Il faut avoir la couenne dure dans ce métier, et Michel l’avait, tout en étant un tendre d’une grande élégance. Le temps passant, cela aurait été une faute de goût et une indélicatesse de lui en parler, de rompre le charme, justement, qu’il a entretenu avec soin toute sa vie, au détriment peut-être de sa liberté. Tout le contraire d’un autre Michel, Michel Girouard, qui nous a quittés aussi dernièrement, et qui aura lui aussi marqué le Québec à sa façon.

C’est qu’il fallait aussi protéger le rêve de nos mères et grands-mères qui étaient ses fans, à l’égard desquelles il a été le plus dévoué des artistes, et on ne pouvait que lui en être reconnaissant. J’ai une pensée pour toutes ses groupies qui sont en deuil en pleine pandémie. Je crois qu’il a offert à ses admiratrices, comme on peut le voir dans le superbe documentaire Les dames en bleu de Claude Demers, l’incarnation d’un homme qui n’existait pas au Québec dans ce temps-là et peut-être même encore aujourd’hui. Chic, attentionné et doux, jamais décevant, et qui ne pouvait leur faire aucun mal. Il n’a jamais trahi son armée de dames en bleu, qui le lui rendaient bien.

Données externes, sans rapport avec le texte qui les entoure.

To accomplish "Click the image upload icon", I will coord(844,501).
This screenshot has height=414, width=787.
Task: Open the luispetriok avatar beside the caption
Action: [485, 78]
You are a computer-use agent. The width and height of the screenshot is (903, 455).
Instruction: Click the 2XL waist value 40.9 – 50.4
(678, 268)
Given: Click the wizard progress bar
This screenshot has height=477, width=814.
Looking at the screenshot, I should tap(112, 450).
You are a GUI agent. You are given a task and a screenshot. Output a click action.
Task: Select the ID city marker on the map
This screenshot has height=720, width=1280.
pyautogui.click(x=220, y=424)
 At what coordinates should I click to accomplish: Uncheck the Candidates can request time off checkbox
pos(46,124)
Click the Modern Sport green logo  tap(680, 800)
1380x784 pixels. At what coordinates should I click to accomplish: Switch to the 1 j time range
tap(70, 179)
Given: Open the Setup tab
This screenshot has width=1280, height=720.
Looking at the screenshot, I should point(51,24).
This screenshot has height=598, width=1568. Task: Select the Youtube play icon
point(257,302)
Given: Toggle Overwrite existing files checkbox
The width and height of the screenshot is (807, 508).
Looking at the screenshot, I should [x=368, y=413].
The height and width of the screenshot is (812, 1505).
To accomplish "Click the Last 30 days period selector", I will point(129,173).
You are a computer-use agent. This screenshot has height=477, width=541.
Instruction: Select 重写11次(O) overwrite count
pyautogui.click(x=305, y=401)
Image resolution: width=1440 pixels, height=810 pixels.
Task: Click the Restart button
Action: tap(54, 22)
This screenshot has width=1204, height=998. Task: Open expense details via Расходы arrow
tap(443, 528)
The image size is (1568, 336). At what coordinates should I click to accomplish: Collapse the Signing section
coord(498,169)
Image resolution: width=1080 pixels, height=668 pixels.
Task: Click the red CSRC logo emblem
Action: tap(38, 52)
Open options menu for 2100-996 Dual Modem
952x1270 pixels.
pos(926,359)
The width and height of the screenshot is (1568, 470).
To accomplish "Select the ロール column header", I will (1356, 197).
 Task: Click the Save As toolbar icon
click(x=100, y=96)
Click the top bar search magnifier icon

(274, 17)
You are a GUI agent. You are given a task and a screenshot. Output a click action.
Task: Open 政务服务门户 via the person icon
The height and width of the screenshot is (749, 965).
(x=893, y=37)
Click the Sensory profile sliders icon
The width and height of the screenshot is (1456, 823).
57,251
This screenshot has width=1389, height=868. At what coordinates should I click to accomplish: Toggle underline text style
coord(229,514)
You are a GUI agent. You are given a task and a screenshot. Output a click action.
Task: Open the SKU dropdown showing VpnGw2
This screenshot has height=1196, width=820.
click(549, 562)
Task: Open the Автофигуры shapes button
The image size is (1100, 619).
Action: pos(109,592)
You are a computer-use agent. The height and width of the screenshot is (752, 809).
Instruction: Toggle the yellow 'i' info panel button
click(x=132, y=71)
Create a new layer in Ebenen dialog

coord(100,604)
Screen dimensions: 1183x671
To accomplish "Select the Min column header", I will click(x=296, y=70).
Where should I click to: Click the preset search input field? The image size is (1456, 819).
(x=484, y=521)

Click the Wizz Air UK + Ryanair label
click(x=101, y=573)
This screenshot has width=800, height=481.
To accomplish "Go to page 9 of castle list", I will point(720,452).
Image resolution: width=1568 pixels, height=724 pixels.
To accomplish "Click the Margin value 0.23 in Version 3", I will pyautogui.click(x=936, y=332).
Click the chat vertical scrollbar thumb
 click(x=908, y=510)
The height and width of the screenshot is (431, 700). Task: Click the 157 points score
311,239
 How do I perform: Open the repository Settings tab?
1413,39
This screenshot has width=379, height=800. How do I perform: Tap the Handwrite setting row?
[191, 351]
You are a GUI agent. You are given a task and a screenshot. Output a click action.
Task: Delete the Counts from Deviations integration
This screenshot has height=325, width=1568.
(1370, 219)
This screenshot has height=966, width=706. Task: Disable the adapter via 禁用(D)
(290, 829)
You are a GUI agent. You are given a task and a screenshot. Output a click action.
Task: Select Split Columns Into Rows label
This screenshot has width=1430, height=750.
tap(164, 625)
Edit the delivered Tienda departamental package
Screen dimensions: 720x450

Tout ça a fini par faire de lui un intouchable. Plus personne n’aurait toléré de méchanceté envers Michel Louvain. Ça vaut la peine de vieillir et de s’accrocher, car le Québec a fini par se rattraper avec son célèbre crooner. Je l’ai interviewé une fois, alors qu’il avait 78 ans, et que les hommages n’arrêtaient pas de pleuvoir. Le Félix Hommage en 2014, l’album Ils chantent Louvain et le show au Centre Bell qui l’accompagnait, sa tournée Les années bonheur avec Renée Martel et Chantal Pary, le documentaire Les dames en bleu, les collaborations avec des jeunes comme le groupe The Lost Fingers, son interprétation de Gangnam Style au Festival Juste pour rire, devenue virale, qui nous avait tous jetés par terre… « Il m’arrive tellement de belles choses, je suis comme un petit gars à ses débuts, m’avait-il confié. Ça va trop vite, et des fois, je dors mal, mais c’est ça le métier ! »

Savoir qu’il est parti en se sachant aimé et respecté, en privé comme en public, est la seule consolation qu’il nous reste. Et quand la radio jouera ces airs-là bien à lui, on se souviendra de notre côté d’avoir vraiment aimé Michel Louvain. Avec un certain sourire.